CDS@DATAIA Challenges
Implemented by the Paris-Saclay Center for Data Science (CDS) and co-organized with the DATAIA Institute, these various machine learning challenges are designed for students of the University of Paris-Saclay, to facilitate and help research. The main objective of these "data challenge competitions" is to respond more precisely to research problems, by bringing together scientists and students.
This approach is meant to be pedagogical and relies on the specificities of the RAMP software, a platform dedicated to collaborative prototyping (using the Python language), which allows the submission of the code and not only of the prediction vector, as it is usually done in machine learning challenges (Kaggle for example). The challenge organizers can thus retrieve a whole set of code prototypes ranked with the score of a chosen metric.
What is RAMP?
The Rapid Analytics and Model Prototyping (RAMP) software was initially developed by the Paris-Saclay Data Science Center (CDS) to connect data science to other scientific domains. The initial goal was to enable collaborative prototyping of machine learning workflows, in order to solve the data analysis segment of scientific problems. This tool is based on the willingness of participants to submit their own code and not just results. Each solution is evaluated by a remote server or in a cloud, and then published to maximize the plurality of solutions. The CDS team also launched RAMP.studio to put RAMP into action and host its own challenges. About 20 scientific challenges have emerged. CDS is now integrated into the DATAIA Institute.
It is in this dynamic that the RAMP platform, a prototyping system using open source, accessible to all, was born.

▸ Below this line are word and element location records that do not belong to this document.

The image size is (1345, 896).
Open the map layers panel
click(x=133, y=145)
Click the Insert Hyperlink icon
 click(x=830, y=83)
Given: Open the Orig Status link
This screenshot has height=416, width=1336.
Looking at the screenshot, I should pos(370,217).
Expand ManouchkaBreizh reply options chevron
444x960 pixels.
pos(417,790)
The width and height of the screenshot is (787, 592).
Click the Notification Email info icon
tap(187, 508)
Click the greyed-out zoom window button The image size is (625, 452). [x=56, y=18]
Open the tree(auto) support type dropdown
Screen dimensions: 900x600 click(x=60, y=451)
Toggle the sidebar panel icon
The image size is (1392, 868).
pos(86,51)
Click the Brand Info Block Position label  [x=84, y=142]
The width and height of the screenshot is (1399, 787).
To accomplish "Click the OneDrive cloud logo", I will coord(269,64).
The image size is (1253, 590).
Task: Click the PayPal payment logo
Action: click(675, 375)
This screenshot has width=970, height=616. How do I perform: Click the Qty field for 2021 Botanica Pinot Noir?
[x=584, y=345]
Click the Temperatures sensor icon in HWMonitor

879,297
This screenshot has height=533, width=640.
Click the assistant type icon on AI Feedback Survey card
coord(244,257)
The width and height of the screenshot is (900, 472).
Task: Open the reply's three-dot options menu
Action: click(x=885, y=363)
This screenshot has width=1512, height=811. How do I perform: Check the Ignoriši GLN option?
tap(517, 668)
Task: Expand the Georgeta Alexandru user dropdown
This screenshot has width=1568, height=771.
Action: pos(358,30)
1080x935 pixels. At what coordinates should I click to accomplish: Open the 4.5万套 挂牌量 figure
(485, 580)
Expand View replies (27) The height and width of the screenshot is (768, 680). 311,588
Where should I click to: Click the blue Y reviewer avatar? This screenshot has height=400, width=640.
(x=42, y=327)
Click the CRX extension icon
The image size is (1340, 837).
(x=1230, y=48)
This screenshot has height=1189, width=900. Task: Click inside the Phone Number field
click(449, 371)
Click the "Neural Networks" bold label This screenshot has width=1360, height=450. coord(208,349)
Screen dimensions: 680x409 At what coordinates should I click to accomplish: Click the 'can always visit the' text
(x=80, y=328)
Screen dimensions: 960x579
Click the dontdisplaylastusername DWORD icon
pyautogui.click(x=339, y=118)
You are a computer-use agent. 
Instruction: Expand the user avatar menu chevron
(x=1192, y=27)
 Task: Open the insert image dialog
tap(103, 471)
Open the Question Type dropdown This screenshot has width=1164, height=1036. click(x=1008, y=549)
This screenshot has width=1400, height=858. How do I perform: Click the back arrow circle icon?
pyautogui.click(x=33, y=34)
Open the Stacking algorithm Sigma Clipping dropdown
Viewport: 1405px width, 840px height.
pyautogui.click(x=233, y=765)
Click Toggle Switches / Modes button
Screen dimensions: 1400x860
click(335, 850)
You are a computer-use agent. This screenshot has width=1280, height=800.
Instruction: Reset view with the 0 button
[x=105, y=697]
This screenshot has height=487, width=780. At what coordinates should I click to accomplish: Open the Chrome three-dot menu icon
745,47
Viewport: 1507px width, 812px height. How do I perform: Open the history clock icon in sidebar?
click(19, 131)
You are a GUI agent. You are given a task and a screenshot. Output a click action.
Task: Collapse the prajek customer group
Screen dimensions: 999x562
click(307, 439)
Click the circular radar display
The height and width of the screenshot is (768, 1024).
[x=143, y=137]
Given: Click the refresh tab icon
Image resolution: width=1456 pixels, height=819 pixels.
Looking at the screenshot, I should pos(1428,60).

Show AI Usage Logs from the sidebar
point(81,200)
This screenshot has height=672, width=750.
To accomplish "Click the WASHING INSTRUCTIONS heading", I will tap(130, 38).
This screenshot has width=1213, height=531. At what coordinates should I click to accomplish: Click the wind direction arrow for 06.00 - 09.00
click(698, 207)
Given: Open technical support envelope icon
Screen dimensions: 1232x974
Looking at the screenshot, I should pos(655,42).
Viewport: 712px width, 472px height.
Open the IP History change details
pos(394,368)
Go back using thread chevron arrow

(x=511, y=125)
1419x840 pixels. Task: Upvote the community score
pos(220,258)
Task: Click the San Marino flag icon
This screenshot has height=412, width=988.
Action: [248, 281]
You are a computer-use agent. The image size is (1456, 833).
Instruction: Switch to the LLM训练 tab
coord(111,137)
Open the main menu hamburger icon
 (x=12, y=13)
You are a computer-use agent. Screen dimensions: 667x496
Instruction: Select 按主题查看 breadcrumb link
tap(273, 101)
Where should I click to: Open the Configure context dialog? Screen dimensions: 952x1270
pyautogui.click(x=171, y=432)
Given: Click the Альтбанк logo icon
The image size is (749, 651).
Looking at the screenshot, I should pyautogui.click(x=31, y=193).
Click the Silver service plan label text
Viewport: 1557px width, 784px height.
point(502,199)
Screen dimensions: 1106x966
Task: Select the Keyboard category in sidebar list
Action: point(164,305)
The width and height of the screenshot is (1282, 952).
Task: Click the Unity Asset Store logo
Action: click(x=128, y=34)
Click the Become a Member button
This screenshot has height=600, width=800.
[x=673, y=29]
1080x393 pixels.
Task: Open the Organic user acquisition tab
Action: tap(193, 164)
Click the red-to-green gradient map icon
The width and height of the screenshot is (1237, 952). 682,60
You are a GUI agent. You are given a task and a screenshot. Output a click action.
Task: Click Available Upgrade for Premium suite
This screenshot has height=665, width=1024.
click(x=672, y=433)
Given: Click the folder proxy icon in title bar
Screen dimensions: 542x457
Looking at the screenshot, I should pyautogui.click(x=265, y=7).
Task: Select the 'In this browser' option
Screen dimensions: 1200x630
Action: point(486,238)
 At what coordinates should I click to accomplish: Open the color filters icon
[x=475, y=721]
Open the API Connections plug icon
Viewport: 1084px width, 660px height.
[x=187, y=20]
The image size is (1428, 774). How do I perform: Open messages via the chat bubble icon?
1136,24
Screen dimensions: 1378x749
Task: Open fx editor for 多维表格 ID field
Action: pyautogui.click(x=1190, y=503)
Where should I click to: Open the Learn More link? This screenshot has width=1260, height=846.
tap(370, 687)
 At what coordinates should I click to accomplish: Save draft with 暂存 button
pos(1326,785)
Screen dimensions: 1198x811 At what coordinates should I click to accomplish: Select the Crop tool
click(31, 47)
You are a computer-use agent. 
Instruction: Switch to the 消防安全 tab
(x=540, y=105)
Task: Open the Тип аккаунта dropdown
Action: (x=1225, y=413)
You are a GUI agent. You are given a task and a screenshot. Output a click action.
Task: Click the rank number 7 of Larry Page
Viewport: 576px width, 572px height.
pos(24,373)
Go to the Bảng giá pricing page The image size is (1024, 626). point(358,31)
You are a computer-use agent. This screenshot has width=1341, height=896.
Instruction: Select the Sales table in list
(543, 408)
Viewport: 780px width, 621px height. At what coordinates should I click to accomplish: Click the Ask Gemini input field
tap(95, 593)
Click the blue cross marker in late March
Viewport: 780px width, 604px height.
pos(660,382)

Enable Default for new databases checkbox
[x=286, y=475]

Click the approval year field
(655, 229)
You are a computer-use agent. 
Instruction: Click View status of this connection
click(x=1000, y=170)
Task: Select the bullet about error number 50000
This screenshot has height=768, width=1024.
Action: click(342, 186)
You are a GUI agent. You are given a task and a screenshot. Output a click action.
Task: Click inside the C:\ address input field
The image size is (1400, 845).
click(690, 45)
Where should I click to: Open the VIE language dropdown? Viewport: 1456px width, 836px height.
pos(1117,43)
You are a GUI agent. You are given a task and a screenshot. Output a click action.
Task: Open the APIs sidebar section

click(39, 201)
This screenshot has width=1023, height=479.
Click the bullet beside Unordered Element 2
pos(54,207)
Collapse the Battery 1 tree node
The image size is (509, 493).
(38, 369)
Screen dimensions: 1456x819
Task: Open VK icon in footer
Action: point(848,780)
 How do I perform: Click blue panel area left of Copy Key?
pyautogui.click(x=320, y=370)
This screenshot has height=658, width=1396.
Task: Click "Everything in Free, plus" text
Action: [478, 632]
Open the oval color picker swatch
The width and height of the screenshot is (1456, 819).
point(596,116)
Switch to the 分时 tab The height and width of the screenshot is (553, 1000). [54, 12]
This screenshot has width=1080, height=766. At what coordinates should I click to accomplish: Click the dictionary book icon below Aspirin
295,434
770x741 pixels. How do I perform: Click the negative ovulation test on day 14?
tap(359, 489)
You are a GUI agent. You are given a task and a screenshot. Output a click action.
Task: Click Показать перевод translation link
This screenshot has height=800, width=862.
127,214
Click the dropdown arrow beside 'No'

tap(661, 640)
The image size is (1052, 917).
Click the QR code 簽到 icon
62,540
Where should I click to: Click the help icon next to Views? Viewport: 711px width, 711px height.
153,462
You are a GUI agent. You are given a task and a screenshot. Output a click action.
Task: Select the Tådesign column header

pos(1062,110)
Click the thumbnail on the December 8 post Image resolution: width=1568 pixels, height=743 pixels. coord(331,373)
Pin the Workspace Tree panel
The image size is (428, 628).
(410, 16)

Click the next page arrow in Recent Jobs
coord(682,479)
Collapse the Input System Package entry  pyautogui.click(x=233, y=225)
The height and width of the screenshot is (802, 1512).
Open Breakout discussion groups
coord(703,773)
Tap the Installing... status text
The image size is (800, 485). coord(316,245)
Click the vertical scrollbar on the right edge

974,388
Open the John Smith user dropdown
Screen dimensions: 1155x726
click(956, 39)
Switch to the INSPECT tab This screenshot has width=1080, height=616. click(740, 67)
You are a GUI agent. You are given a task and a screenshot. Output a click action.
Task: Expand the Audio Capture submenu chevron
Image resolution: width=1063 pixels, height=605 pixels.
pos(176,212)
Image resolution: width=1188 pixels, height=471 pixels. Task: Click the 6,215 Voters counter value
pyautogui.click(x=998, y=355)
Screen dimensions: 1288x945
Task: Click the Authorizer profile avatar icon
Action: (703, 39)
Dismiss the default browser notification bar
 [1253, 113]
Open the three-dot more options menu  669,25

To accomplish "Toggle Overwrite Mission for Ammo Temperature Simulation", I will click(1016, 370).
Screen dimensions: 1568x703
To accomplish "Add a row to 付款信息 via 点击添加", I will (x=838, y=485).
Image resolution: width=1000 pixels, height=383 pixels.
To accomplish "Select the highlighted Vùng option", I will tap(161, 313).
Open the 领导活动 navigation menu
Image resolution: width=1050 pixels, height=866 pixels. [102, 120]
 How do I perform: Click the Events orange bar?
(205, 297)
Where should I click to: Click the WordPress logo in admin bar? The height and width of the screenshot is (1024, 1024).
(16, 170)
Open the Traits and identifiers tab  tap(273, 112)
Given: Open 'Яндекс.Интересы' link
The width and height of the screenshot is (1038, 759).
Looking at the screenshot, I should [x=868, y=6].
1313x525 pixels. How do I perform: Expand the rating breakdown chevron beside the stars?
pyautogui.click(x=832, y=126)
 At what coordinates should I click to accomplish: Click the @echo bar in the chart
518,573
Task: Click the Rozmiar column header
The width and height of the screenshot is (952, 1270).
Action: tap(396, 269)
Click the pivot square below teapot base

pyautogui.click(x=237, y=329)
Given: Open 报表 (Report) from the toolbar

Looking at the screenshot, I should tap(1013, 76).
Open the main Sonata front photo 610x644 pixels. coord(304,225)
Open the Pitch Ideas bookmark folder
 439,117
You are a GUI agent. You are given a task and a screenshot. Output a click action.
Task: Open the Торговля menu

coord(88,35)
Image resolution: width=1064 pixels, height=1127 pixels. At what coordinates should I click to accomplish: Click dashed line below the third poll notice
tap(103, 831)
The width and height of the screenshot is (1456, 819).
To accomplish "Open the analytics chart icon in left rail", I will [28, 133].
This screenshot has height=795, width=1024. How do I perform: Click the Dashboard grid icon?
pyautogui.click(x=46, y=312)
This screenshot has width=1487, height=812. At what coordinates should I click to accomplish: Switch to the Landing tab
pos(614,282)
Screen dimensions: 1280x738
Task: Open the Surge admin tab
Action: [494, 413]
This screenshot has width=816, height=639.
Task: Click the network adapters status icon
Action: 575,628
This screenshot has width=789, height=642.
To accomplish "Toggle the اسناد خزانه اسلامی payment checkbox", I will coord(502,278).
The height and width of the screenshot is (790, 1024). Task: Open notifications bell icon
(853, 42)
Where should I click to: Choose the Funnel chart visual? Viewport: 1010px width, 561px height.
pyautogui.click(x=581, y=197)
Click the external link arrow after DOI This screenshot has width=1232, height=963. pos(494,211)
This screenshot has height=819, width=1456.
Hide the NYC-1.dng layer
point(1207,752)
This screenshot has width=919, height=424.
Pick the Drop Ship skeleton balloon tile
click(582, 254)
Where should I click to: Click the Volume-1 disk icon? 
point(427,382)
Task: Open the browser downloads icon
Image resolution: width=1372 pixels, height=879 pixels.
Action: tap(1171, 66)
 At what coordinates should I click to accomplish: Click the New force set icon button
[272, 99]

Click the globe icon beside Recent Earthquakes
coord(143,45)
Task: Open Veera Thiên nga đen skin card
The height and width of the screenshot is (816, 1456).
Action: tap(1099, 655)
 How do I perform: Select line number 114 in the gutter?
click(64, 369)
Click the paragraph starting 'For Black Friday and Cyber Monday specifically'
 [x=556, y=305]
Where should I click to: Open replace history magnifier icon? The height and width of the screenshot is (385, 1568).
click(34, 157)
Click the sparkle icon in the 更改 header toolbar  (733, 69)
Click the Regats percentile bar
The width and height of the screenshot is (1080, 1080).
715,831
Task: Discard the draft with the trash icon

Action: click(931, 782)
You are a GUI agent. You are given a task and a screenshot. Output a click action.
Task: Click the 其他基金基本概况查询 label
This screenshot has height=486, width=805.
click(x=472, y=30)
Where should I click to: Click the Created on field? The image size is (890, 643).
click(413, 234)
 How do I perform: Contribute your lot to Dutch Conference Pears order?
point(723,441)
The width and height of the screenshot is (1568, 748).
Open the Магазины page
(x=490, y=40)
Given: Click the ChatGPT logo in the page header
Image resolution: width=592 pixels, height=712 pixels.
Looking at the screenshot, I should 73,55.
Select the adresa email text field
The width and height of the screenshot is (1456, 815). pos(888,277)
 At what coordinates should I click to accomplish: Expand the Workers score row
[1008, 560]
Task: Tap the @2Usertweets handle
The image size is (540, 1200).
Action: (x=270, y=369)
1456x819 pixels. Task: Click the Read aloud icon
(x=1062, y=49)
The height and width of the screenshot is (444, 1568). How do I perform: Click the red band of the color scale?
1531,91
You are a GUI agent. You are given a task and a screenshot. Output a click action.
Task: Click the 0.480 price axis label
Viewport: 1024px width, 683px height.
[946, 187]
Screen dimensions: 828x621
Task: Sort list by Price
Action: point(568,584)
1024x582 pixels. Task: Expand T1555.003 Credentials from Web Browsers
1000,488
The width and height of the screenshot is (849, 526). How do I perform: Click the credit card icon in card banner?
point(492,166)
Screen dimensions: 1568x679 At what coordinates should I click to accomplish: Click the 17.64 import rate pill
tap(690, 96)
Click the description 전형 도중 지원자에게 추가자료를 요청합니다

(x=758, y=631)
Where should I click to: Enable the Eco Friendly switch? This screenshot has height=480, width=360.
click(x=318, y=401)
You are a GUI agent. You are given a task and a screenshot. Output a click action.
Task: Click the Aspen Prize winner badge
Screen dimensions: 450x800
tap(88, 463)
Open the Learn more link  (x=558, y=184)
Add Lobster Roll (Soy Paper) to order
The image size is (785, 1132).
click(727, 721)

This platform has been used for data challenges aimed at solving predictive problems, in scientific fields ranging from medicine, biology, neuroscience to astrophysics. These challenges usually result in a model with a significant improvement in prediction compared to the baseline.
Depending on the players involved, the challenges can take different forms (lasting on average 2 months): datacamp, event, open challenge, etc.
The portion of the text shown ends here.